Jews have had a presence in Syria for millennia. At times it was a haven. Jews flocked to Syria after being displaced when the Crusaders conquered Jerusalem in the 11th century. Another influx came after the Spanish expulsion of Jews in the 1400s, while many left Syria during later spasms of sectarian tension.
Now the new rulers in Damascus have promised tolerance for Syria’s many religious and ethnic groups , a shift that could reverberate through the region.
Western governments are closely watching for progress on that commitment. Officials from the Syrian Foreign Ministry didn’t respond to requests for comment.
“We were like siblings—not just neighbors—with other Syrian religious groups living here,” said Rabbi Yosef Hamra. “We can do it again.”
The Hamras left Syria as the surveillance and regional tensions became too difficult to bear. “We couldn’t grow, and we couldn’t be ourselves,” said Henry Hamra, 46.
They settled among the thousands-strong Syrian Jewish community in New York that preserved many of their traditions.

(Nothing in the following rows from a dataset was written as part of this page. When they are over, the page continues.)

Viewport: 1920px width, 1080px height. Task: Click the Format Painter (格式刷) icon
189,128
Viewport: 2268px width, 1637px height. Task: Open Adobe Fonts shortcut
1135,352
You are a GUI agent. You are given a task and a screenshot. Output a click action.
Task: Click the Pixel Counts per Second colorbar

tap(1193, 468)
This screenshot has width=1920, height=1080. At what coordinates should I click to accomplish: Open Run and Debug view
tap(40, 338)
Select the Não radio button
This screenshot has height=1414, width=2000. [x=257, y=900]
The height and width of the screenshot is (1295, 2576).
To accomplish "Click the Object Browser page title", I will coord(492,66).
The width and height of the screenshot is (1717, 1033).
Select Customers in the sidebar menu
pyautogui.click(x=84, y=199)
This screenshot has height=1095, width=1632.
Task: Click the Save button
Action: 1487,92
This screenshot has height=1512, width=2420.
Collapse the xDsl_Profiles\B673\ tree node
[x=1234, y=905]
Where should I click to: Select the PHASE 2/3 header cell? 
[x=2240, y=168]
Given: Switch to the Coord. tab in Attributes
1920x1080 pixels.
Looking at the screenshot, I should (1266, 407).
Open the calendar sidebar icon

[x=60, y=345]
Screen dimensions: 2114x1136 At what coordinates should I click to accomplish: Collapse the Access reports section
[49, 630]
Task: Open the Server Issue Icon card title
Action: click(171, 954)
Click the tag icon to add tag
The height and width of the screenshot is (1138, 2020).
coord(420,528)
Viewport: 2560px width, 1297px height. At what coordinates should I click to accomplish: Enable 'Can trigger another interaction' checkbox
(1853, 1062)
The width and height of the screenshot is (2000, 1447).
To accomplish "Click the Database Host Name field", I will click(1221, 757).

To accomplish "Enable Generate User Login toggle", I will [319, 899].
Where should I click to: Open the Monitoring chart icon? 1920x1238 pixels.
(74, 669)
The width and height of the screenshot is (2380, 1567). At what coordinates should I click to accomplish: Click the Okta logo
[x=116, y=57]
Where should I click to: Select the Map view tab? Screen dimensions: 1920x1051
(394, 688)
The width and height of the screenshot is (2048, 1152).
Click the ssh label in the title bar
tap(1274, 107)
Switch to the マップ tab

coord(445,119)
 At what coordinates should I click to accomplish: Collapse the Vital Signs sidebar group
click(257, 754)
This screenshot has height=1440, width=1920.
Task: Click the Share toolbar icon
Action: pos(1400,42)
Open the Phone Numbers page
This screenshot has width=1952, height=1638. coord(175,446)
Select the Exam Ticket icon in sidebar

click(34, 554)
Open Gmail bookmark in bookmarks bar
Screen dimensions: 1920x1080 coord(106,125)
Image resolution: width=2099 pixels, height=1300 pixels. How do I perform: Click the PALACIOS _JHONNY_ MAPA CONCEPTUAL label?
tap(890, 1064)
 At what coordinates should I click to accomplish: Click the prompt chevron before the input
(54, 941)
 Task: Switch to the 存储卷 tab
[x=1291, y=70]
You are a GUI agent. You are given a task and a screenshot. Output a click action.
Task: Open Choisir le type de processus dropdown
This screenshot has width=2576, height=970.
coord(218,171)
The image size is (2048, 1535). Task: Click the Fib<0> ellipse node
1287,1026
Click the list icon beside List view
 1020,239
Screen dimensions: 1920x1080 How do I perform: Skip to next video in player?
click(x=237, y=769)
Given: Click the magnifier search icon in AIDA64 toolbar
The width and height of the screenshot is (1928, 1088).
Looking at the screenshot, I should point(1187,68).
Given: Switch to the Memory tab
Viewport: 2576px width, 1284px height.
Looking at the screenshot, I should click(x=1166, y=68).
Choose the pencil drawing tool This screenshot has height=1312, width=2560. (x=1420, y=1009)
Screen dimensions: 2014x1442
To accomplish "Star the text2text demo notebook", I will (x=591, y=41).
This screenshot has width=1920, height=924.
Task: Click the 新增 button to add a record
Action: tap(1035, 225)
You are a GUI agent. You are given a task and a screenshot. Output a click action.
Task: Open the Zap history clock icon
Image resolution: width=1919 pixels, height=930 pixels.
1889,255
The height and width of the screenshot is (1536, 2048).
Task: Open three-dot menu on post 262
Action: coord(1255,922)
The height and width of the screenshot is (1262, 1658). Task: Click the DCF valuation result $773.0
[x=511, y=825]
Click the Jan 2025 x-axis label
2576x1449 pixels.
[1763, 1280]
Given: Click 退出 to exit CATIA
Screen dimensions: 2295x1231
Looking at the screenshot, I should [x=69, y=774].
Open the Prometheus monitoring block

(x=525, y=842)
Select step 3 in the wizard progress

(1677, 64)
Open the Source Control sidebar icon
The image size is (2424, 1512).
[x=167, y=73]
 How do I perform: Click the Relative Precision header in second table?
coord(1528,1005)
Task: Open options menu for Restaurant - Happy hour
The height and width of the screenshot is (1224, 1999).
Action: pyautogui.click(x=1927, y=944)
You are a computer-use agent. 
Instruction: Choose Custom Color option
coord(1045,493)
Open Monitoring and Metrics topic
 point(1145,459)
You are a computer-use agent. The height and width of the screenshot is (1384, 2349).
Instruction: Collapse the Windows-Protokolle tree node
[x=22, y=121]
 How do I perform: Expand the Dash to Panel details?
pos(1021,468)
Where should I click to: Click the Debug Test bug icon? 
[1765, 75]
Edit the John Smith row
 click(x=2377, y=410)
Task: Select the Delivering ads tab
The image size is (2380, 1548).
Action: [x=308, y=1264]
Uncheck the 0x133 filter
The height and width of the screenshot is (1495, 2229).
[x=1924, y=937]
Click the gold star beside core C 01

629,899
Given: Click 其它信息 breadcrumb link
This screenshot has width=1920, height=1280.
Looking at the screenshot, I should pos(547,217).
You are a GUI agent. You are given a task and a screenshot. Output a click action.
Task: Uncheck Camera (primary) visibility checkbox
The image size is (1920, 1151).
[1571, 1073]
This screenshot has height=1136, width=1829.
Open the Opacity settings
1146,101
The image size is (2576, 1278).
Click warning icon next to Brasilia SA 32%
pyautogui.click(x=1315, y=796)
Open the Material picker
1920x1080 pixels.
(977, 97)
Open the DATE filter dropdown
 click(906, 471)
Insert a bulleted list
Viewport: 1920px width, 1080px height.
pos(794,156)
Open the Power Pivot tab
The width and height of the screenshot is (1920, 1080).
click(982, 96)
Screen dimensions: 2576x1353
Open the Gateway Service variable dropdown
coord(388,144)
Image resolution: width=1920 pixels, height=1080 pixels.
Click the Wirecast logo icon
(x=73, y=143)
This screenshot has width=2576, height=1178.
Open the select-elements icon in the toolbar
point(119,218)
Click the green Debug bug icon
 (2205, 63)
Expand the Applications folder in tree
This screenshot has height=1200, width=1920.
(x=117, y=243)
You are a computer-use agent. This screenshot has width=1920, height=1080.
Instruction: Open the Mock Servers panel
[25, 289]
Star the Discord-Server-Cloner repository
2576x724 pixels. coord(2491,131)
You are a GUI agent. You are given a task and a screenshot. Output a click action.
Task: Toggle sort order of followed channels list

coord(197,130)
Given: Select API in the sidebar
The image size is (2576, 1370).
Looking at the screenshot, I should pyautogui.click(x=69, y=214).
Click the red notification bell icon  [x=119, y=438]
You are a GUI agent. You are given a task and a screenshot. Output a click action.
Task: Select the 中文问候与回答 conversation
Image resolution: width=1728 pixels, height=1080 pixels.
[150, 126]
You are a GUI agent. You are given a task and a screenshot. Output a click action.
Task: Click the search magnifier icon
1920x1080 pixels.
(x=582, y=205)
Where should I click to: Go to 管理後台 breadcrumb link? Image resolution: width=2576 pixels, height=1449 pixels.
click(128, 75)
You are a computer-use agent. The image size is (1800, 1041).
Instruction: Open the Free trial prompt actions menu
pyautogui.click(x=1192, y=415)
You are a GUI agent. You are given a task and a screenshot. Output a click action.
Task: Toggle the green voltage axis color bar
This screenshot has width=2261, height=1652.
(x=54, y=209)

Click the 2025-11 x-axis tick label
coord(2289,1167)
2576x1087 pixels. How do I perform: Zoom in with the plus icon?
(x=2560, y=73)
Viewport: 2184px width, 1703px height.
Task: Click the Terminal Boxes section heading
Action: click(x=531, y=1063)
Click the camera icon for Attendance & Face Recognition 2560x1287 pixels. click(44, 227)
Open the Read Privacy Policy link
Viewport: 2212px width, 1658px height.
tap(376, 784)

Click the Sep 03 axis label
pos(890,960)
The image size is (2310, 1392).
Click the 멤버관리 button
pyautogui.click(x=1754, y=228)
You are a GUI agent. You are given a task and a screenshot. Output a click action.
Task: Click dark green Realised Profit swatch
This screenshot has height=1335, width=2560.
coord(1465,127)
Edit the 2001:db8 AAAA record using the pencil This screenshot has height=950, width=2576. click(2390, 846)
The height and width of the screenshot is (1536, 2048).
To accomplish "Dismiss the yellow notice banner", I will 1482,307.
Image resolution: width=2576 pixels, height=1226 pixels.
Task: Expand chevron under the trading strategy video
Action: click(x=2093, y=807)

Now, the Hamras hope Jews can re-establish themselves in Syria. Members of the Jewish delegation—organized by the Syrian Emergency Task Force, a U.S.-based advocate for democracy in the country—said the visit could be followed by others and, in due time, the re-establishment of Jewish centers and the return of Syrian Jews who could help with reconstruction efforts as Syria looks to pick up the pieces of its shattered economy .
The Jewish delegation, which included a former U.S. ambassador, rode in a convoy with officials from the Syrian Foreign Ministry and the armed forces. When American Jews in the convoy asked the armed forces what they thought of Jewish people, one soldier said, “We are all brothers.”
Asher Lopatin, a Michigan-based rabbi part of the delegation, said the government officials the delegation met with were receptive to the concerns of the Jewish community, including protecting Jews and their holy sites, suggesting positive potential for U.S.-Syria relations.
“These are people I think will welcome America and American influence. What an opportunity—it’s a group that doesn’t like Russia, it doesn’t like Hezbollah,” Lopatin said. “Why not take sanctions off, and if there is a problem in six months, put them back on? We have to act fast.”
Punishing Western sanctions imposed on Syria during the Assad era, as well as others on HTS stemming from the group’s terrorist designation, remain in place, though the group has sworn off its previous extremist ideology.
Haytham Dabbas, a 57-year-old who isn’t Jewish, helped maintain Jewish sites for the decades in which there weren’t enough Syrian Jews to do so. He also kept the diaspora up to date about happenings in their old neighborhoods.
“This has been an important duty—it’s part of the history and heritage of Syria and its people,” he said. “I am excited to see new life injected into these places.”
Some sites couldn’t be defended. Miles of buildings lie in apocalyptic ruin in Jobar, a suburb of Damascus that was pummeled by Assad’s military and his Russian allies during the civil war that began after street demonstrations threatened the regime in 2011.
Among the neighborhood’s piles of rubble and munition casings is the Jobar Synagogue , built atop a cave where believers say the biblical prophet Elijah sheltered from persecution. A placard on the damaged building’s facade dates the shrine to 720 B.C. Before the civil war, Jews, Muslims and Christians would visit the synagogue and take turns descending into the cave to pray.
Much of the site isn’t recognizable, though some ancient inscriptions could be made out. Henry Hamra, who said the revered site was one of the last places visited by his family before they left the country, pointed out things he could decipher.
Among the very few: an old stone archway etched with a Star of David. Underneath grew a scorched fig tree, most of its branches dead, others bearing the beginnings of new fruit.